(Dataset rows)
^^^^^^^^^^^^^^^^

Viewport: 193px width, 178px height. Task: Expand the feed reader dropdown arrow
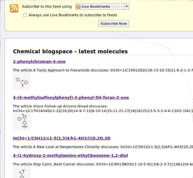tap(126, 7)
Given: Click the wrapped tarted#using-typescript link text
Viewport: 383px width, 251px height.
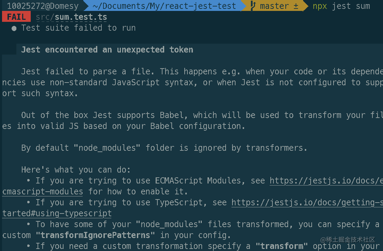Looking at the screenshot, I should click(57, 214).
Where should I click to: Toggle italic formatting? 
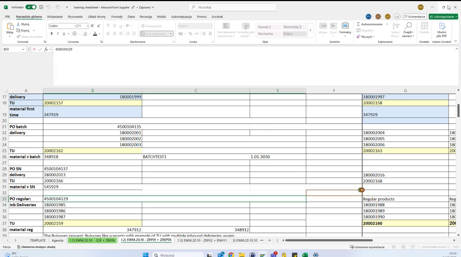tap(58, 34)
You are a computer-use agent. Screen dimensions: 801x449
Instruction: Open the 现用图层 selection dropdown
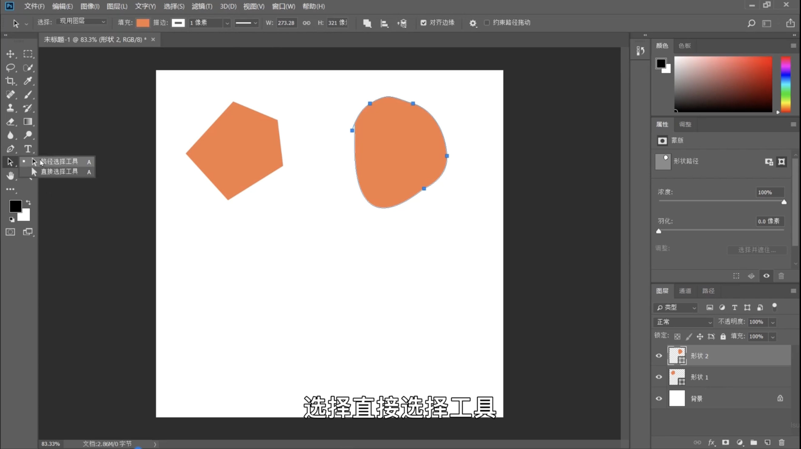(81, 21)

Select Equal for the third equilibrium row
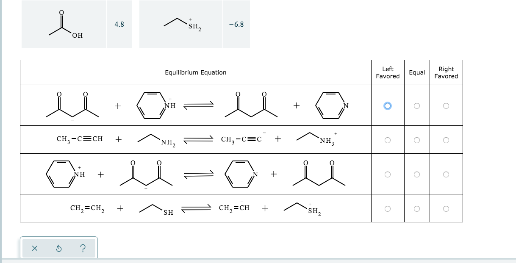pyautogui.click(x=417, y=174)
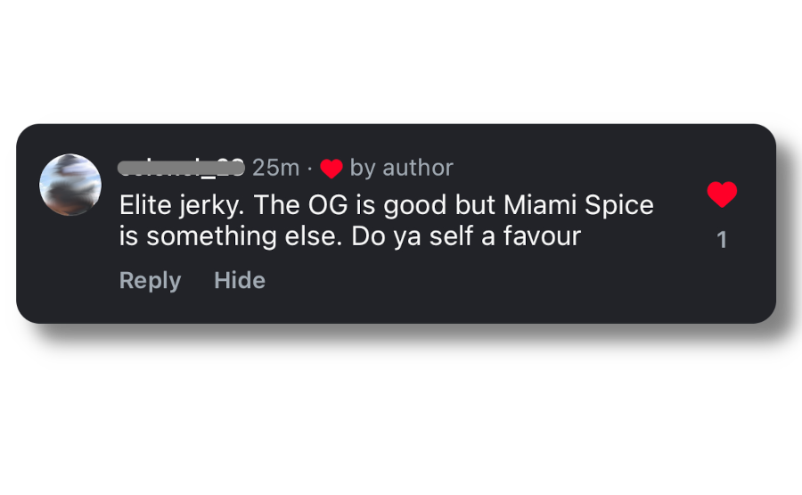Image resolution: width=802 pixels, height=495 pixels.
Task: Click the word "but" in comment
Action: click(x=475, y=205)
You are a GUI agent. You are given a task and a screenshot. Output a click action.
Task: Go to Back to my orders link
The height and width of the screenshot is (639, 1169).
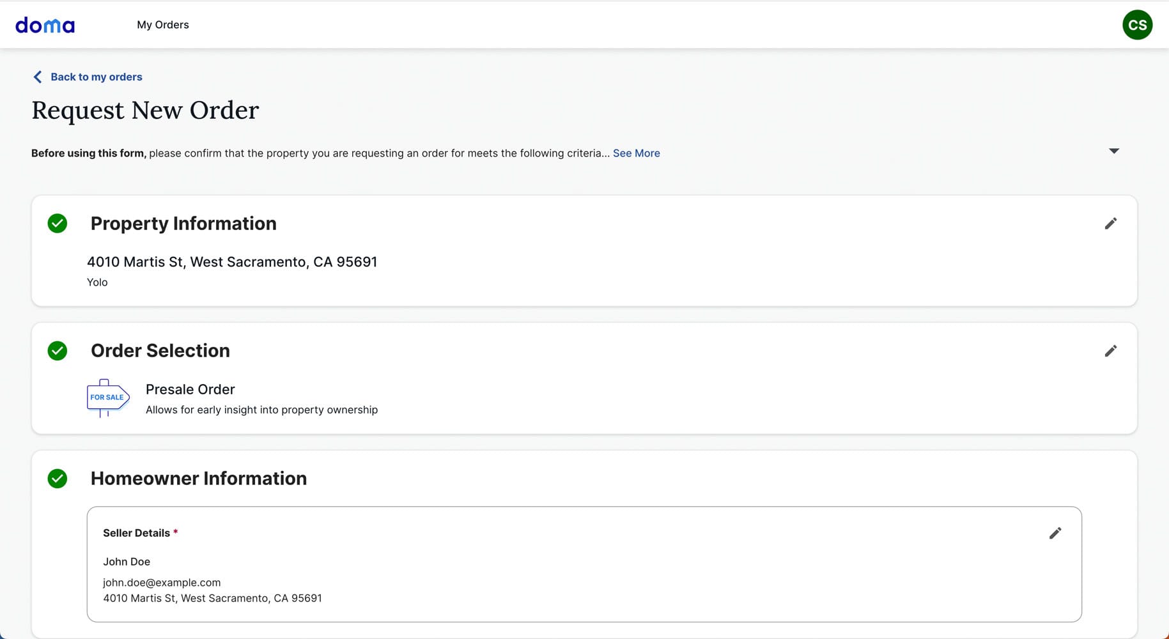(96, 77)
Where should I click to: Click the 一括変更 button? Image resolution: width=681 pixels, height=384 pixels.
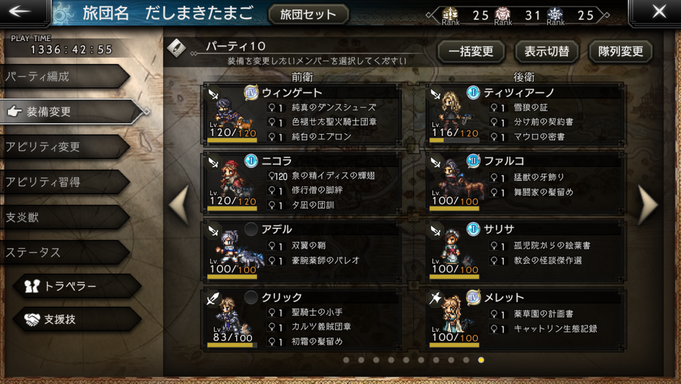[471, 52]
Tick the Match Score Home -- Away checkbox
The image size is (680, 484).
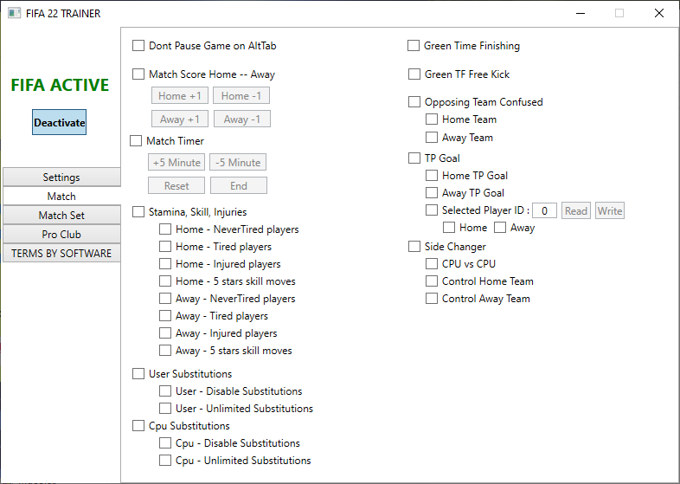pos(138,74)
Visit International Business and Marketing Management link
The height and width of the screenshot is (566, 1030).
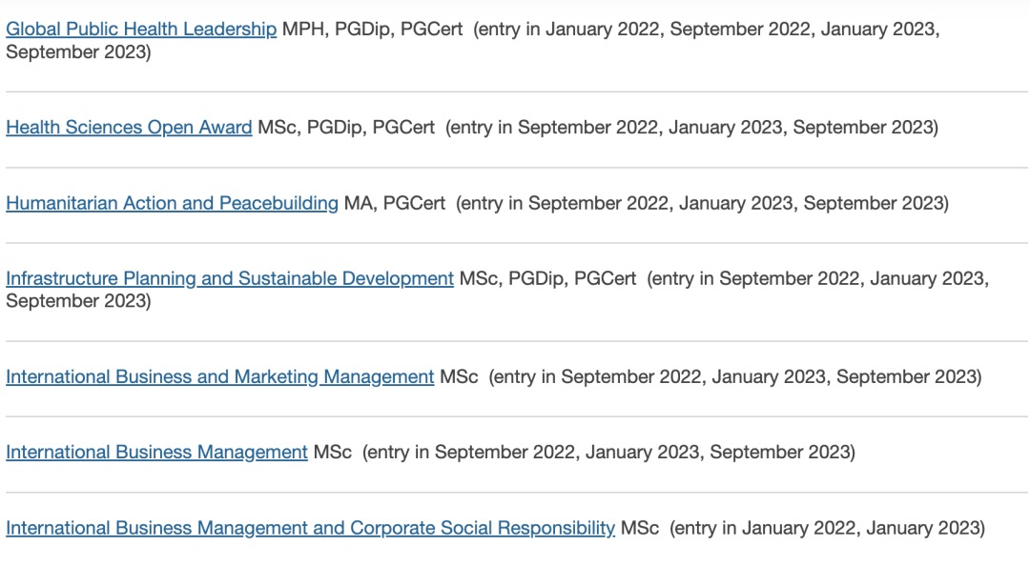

^^^^^^^^^^^^^^^^

*Work to do*:
Revise the stretch from the line containing "You are a GUI" through the end of the rows, replacing "screenshot" with "screen image" and changing nothing else. Omit the pictures from your answer.

*Solution to this task*:
You are a GUI agent. You are given a task and a screen image. Output a click action.
Task: Go to Back to my orders link
The height and width of the screen image is (639, 1169).
(96, 77)
Where should I click to: Click the 一括変更 button? Image resolution: width=681 pixels, height=384 pixels.
[471, 52]
Tick the Match Score Home -- Away checkbox
The image size is (680, 484).
pos(138,74)
Visit International Business and Marketing Management link
The height and width of the screen image is (566, 1030).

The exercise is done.